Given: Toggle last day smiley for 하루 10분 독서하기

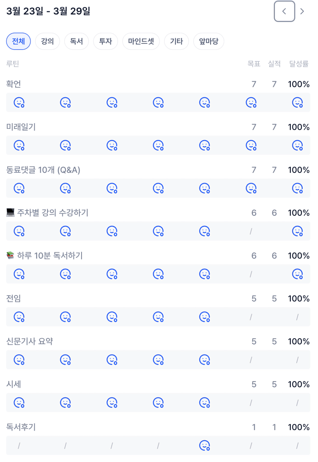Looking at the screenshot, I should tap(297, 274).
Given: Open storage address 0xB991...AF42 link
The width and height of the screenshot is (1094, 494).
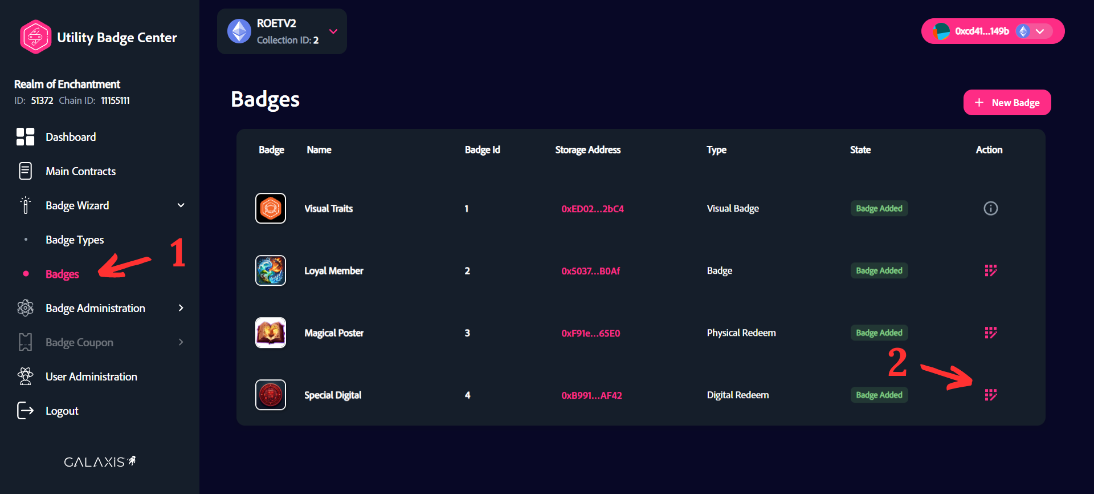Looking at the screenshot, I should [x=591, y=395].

○ ○ ○ ○

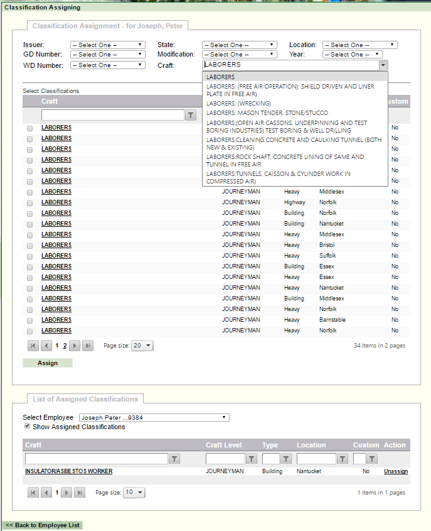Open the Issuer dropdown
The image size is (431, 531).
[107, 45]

○ ○ ○ ○

▶ **What you are asked to do**
Repeat the rows between the lines holding "Given: Toggle last day smiley for 하루 10분 독서하기" and "Looking at the screenshot, I should [x=591, y=395].", inclusive, word for word. Leave the pictures out.

▶ **Correct response**
Given: Toggle last day smiley for 하루 10분 독서하기

Looking at the screenshot, I should tap(297, 274).
Given: Open storage address 0xB991...AF42 link
The width and height of the screenshot is (1094, 494).
Looking at the screenshot, I should [x=591, y=395].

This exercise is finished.